Supplied material –
Content starts

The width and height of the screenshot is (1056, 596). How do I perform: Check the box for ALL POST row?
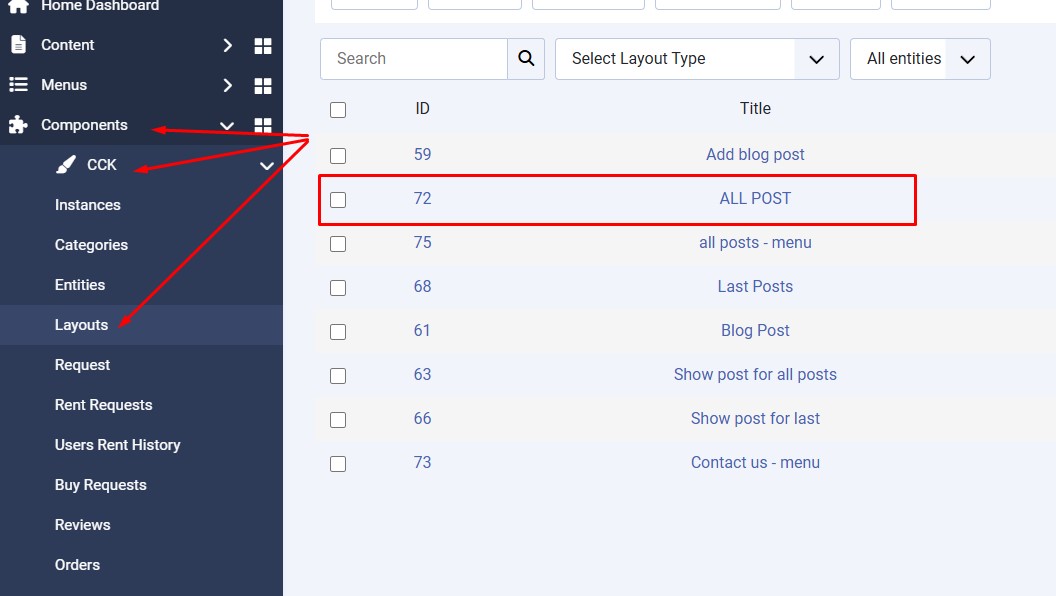coord(338,199)
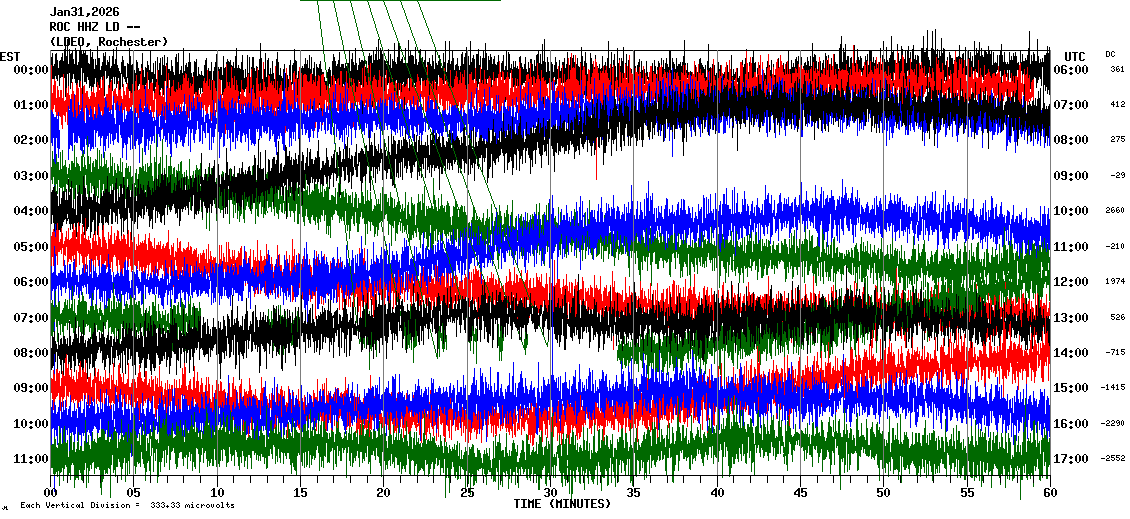The width and height of the screenshot is (1130, 519).
Task: Click the 30 minute tick on time axis
Action: (x=550, y=493)
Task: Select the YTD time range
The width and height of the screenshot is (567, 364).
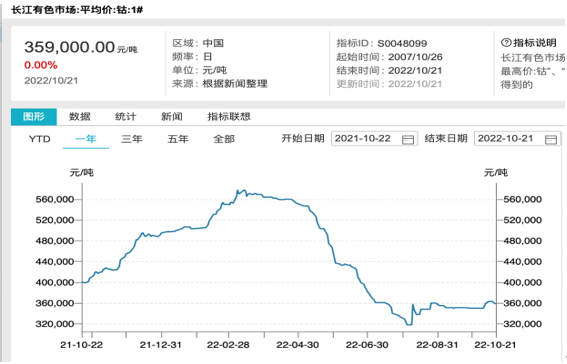Action: (x=39, y=139)
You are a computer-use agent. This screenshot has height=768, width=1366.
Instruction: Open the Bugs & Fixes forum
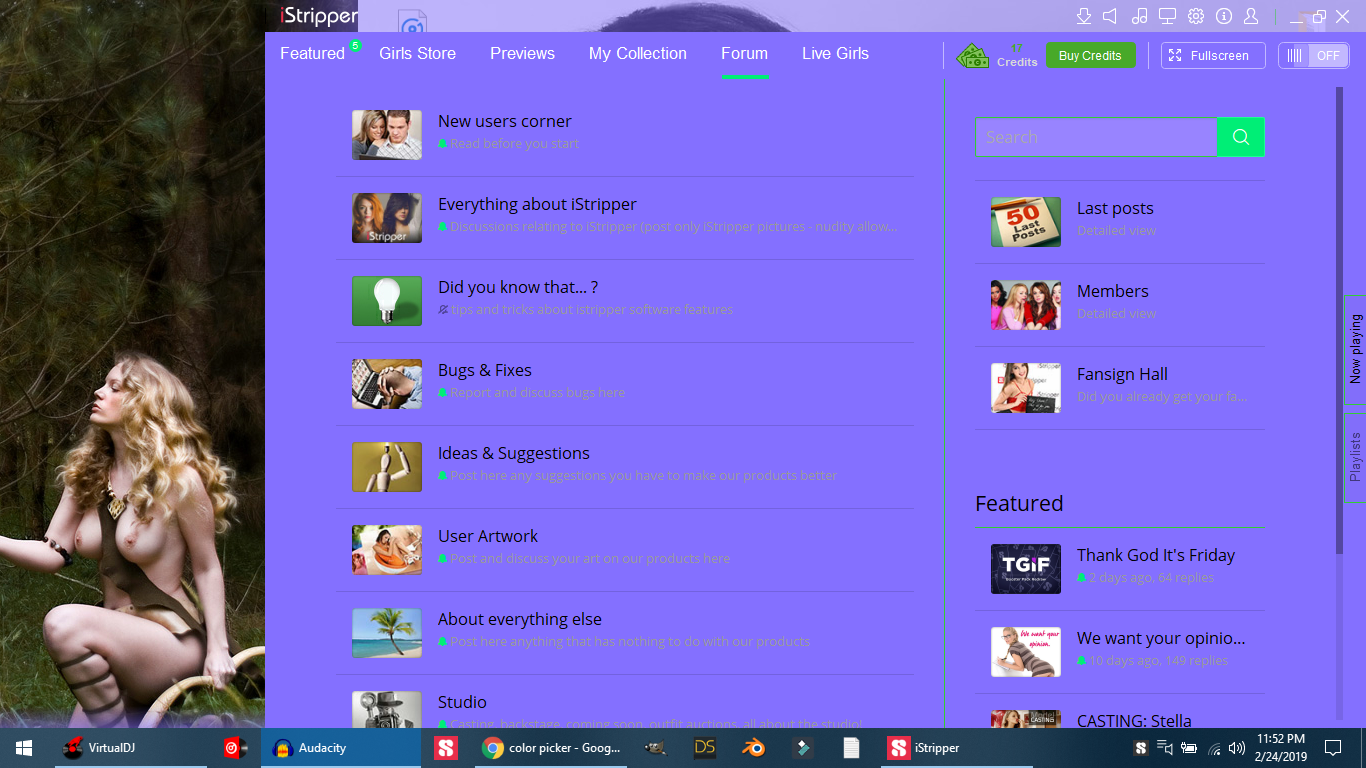tap(484, 371)
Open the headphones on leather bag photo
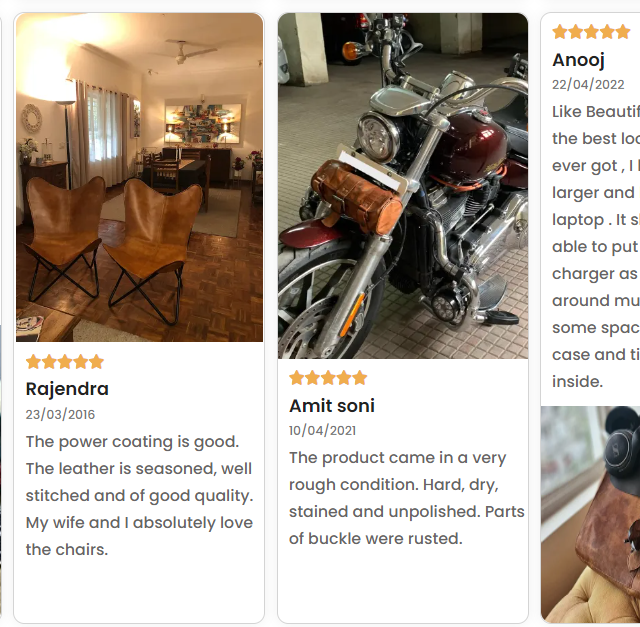 pyautogui.click(x=590, y=514)
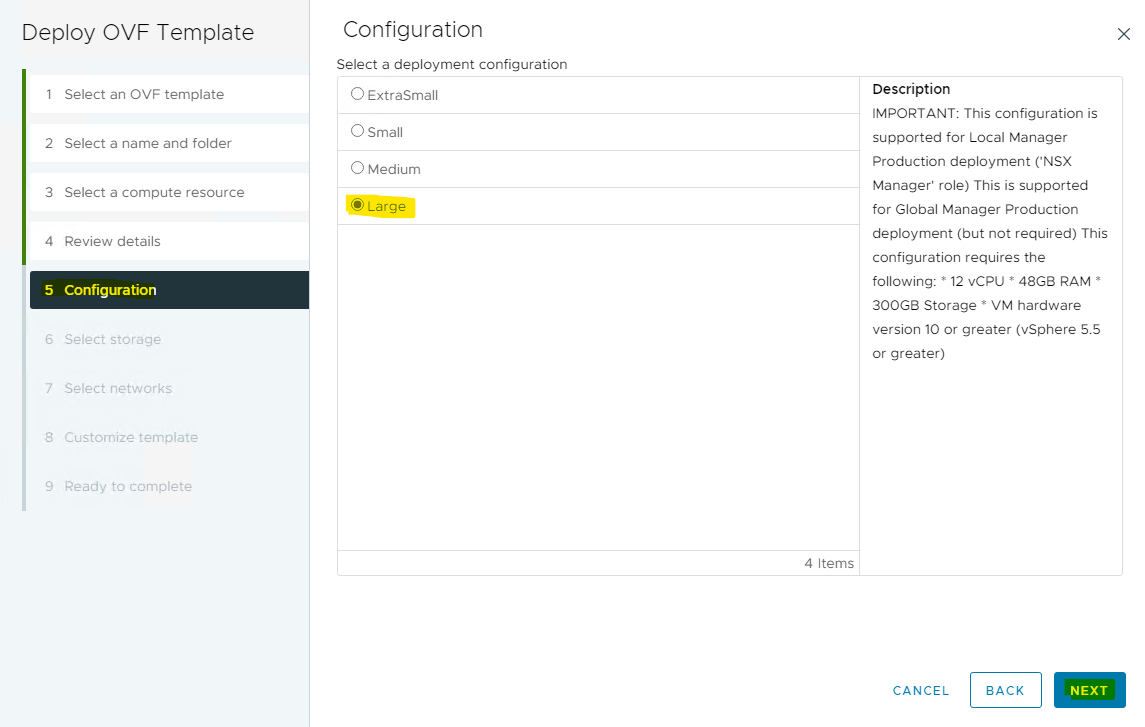
Task: Click the configuration Description text panel
Action: pyautogui.click(x=989, y=232)
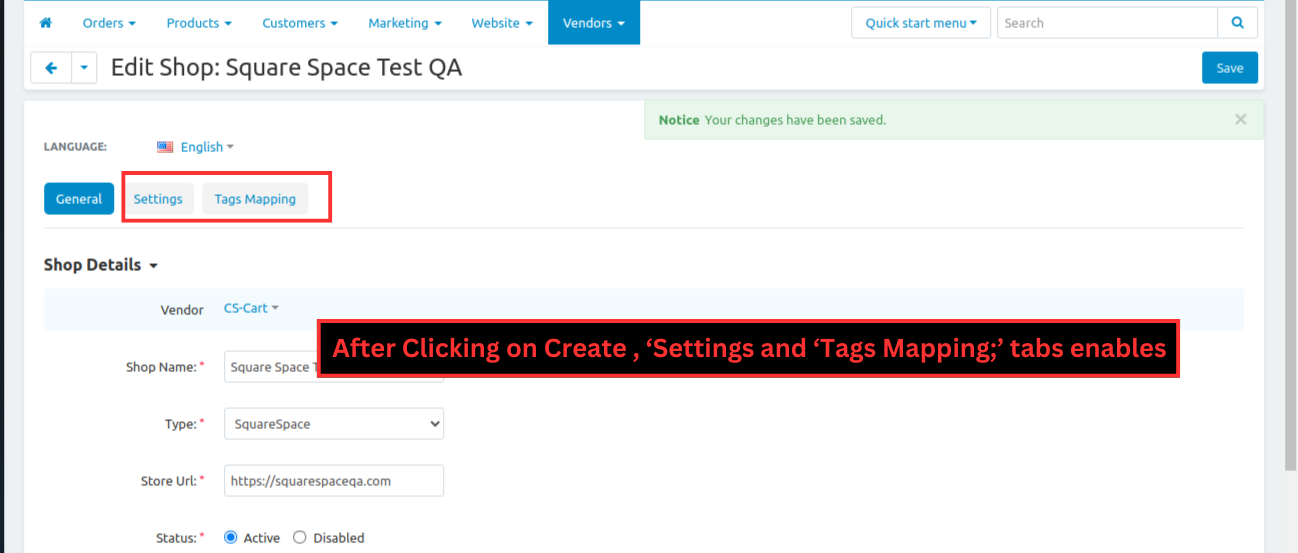Screen dimensions: 1298x553
Task: Dismiss the saved changes notice
Action: 1240,119
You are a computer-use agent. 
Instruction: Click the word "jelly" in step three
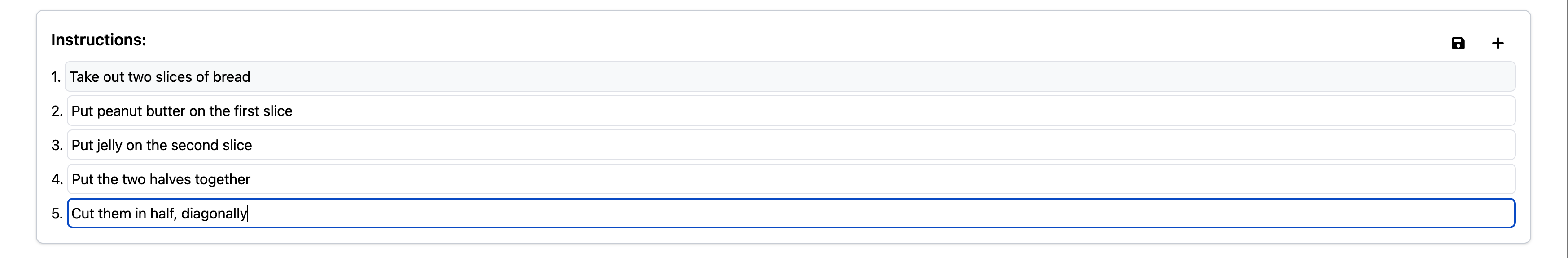[109, 146]
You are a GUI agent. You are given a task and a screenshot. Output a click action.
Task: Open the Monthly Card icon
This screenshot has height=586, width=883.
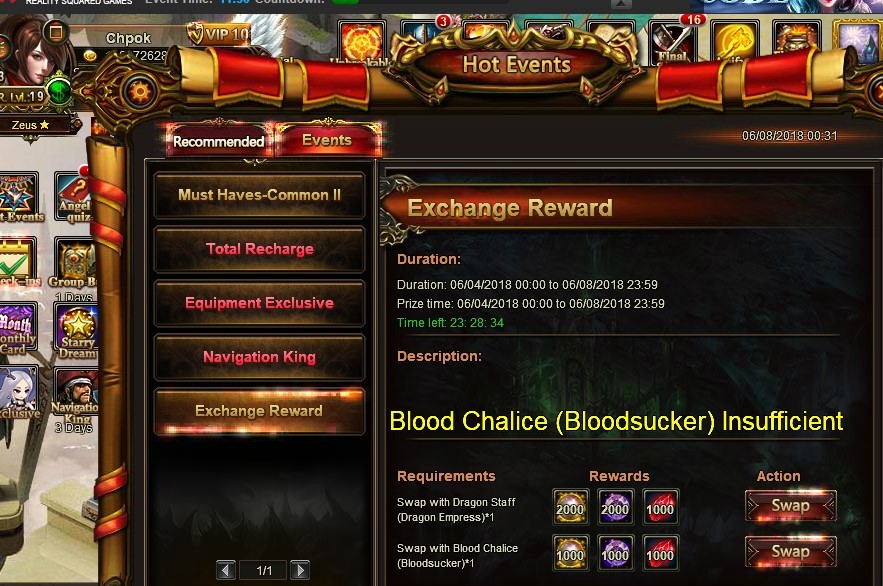click(18, 329)
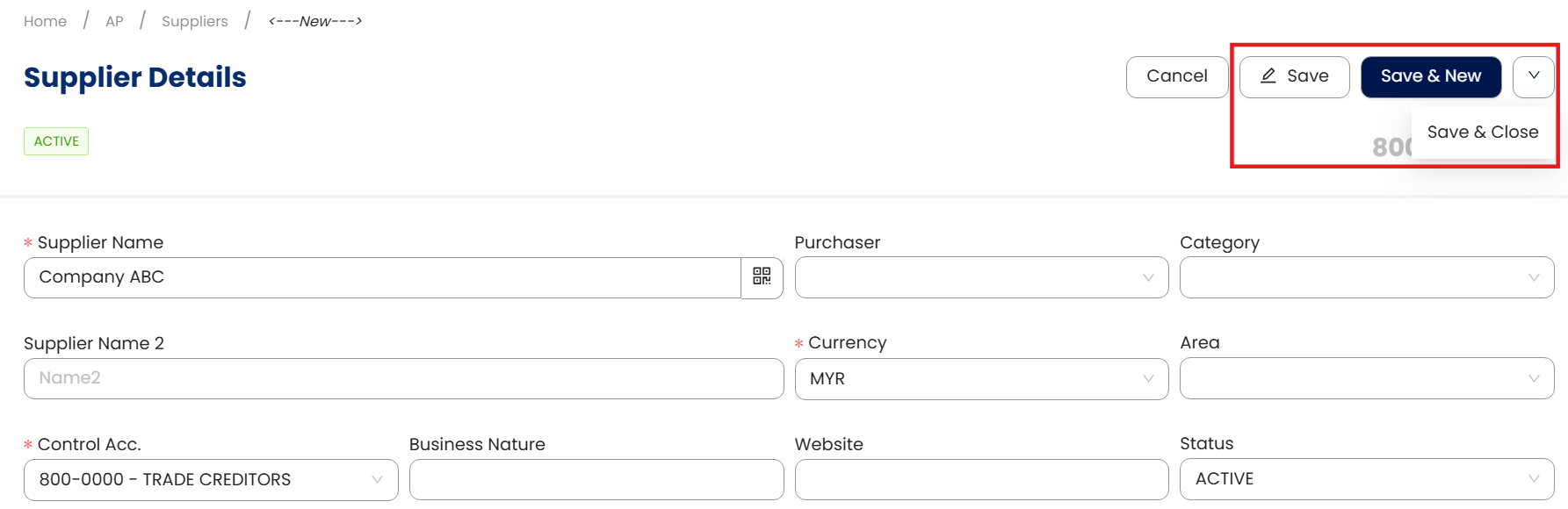1568x509 pixels.
Task: Open the Category dropdown
Action: tap(1366, 277)
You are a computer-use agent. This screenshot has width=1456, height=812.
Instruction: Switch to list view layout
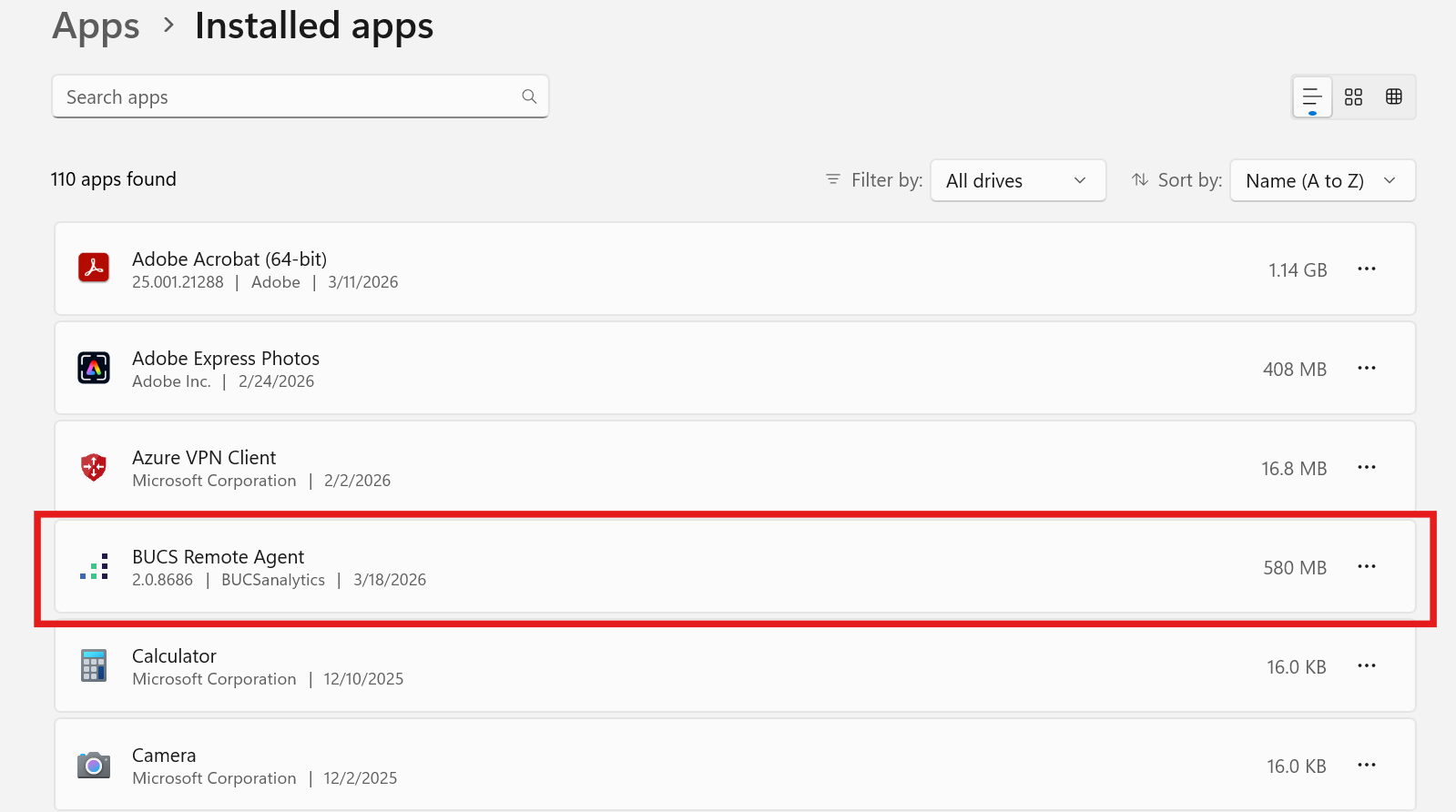pos(1311,96)
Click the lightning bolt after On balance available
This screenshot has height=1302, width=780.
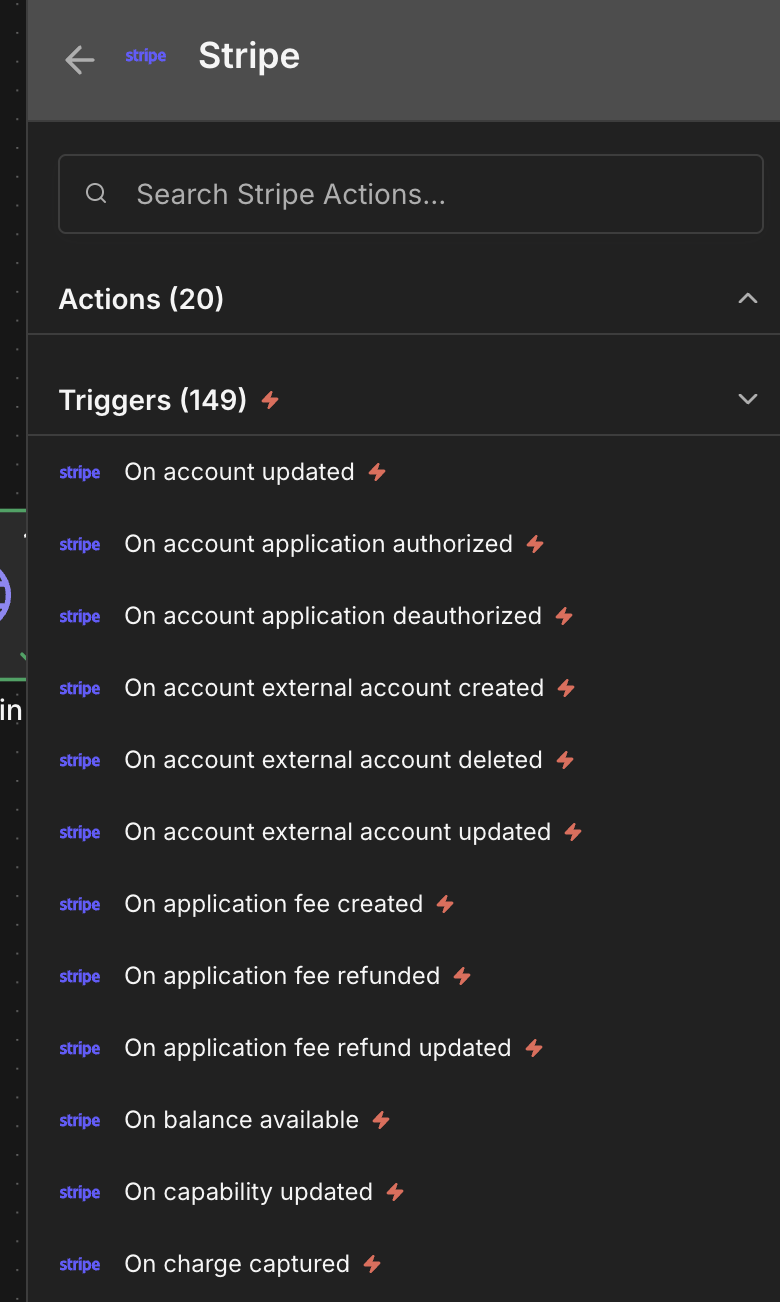[381, 1120]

Content ends

Exercise – Go through the records and count the lines that include the string "computer"; state that number alone.

Solution below – 3